[[ Record set open ]]

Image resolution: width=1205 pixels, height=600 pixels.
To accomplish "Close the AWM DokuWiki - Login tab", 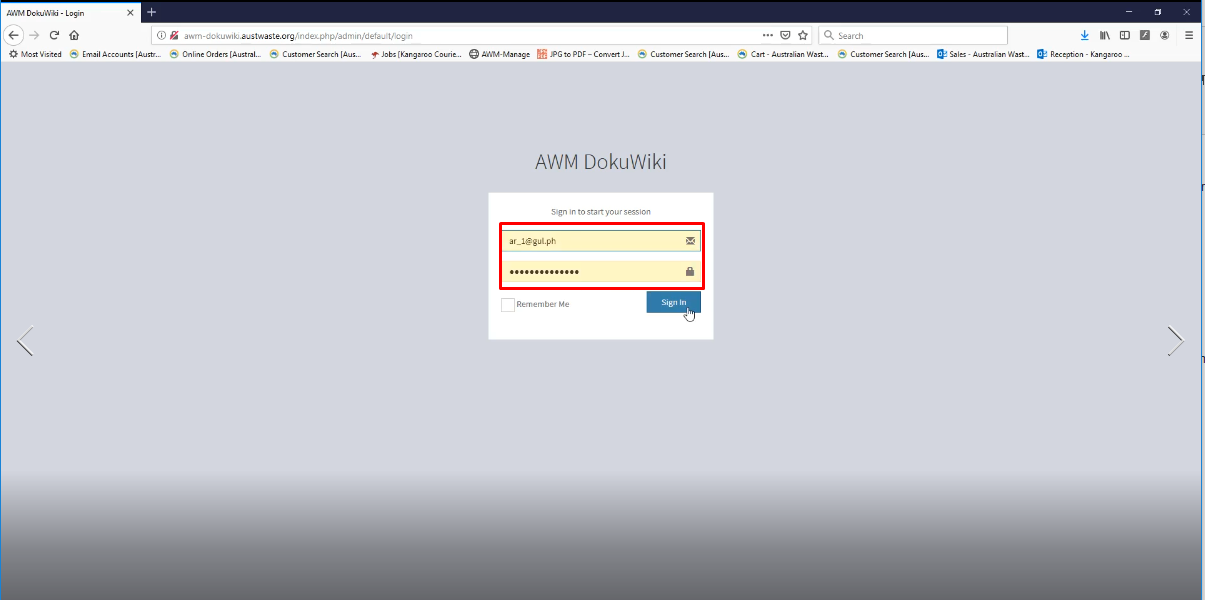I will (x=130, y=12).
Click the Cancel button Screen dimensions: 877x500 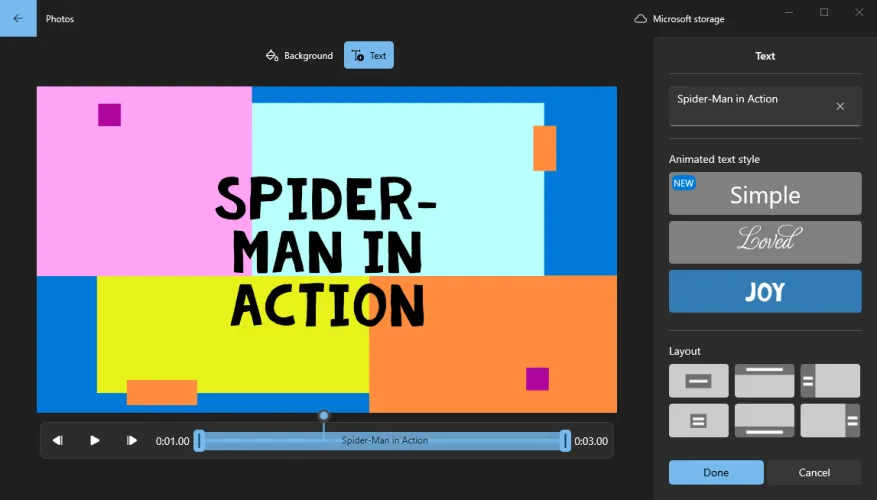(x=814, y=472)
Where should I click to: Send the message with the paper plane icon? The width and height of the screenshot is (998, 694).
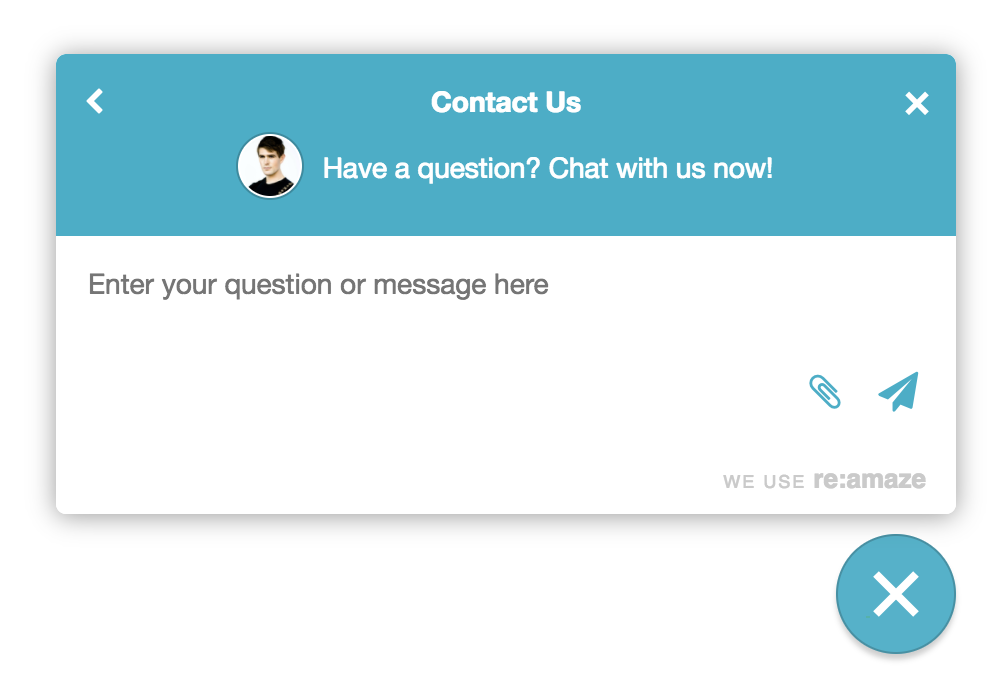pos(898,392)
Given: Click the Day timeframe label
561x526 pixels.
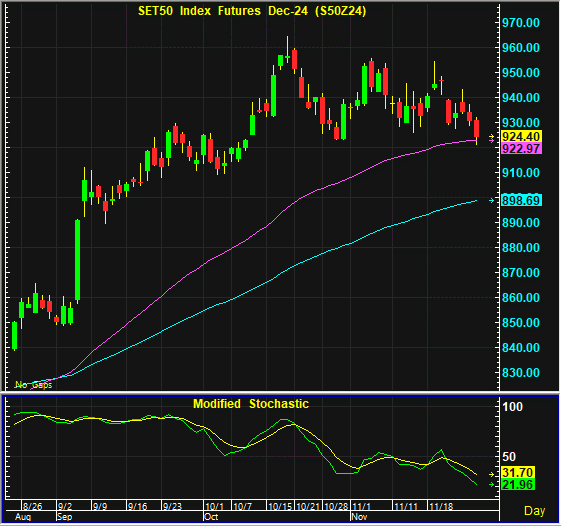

[[ Record set closed ]]

_Exercise directions_
Show every line above where "pixels" is found.

_Answer box_
Image resolution: width=1205 pixels, height=600 pixels.
561x526 pixels.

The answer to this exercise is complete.